— start Extract provided —

Completely free of charge

11 Apr, 2019|

Terrorism risk to business is changing: what it means for insurance

I am an Insurance Broker – a recent one at that having spent 29 years working with an insurer. Someone asked me how it felt to be a gamekeeper turned poacher and it struck me that there was still a feeling of “us and them” within the industry that I love. Regardless of the accuracy or otherwise of this statement it has always been a huge motivation for me to seek collaboration in finding solutions to commercial insurance buyers beyond price and cover and how much to charge for the service. So, it was with great interest that I started to seek to understand the fresh thinking of Pool Re towards the SME community and the links to BIBA’s focus on risks and opportunities for UK businesses around disaster recovery.

— end Extract provided —

Task instructions>
**A.** List the three things that the article on terrorism risk says the writer wants to look beyond when seeking solutions for commercial insurance buyers.
**B.** According to the article on terrorism risk, how many years did the writer spend working with an insurer before becoming an insurance broker?
**C.** Write out the part of the article on terrorism risk starting with "Terrorism risk to" and going on through "around disaster recovery.", replacing "collaboration" with "partnership".

— start Provided data —

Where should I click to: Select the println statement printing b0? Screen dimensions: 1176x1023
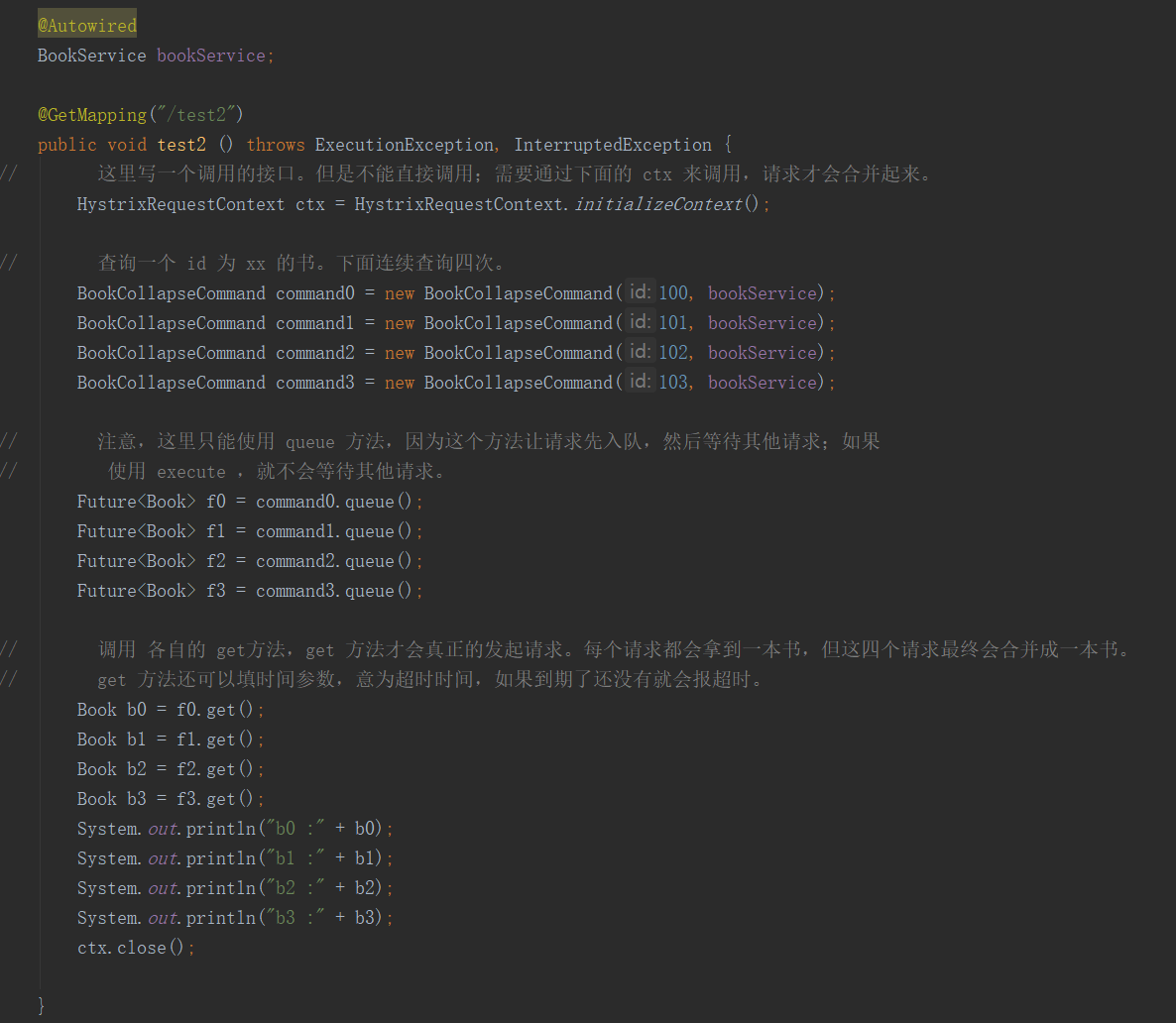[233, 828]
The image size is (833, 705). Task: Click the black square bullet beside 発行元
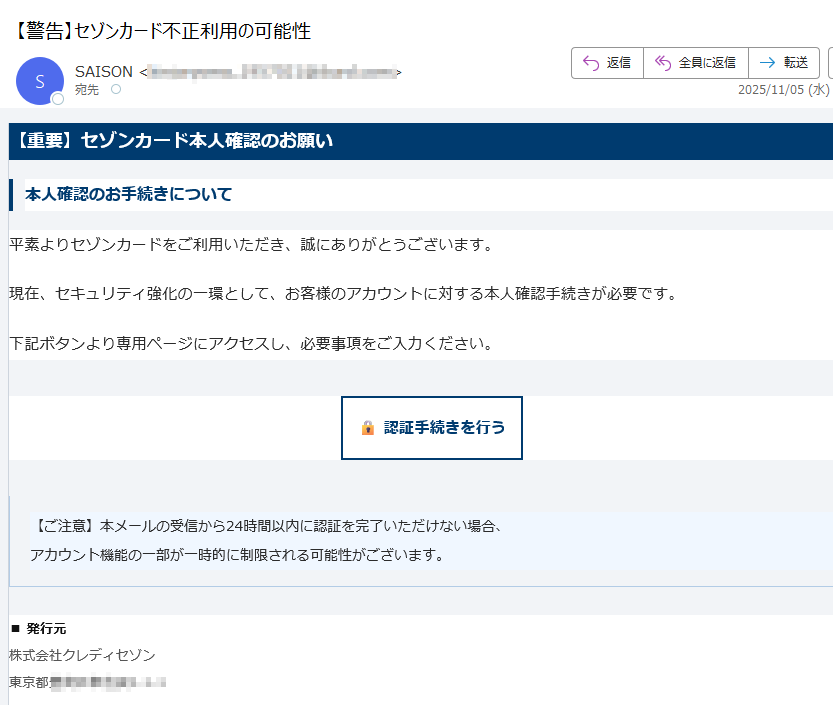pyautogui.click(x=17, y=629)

— end Provided data —

Exercise solutions>
**A.**
- Price
- Cover
- How much to charge for the service

**B.** 29 years.

**C.**
Terrorism risk to business is changing: what it means for insurance

I am an Insurance Broker – a recent one at that having spent 29 years working with an insurer. Someone asked me how it felt to be a gamekeeper turned poacher and it struck me that there was still a feeling of “us and them” within the industry that I love. Regardless of the accuracy or otherwise of this statement it has always been a huge motivation for me to seek partnership in finding solutions to commercial insurance buyers beyond price and cover and how much to charge for the service. So, it was with great interest that I started to seek to understand the fresh thinking of Pool Re towards the SME community and the links to BIBA’s focus on risks and opportunities for UK businesses around disaster recovery.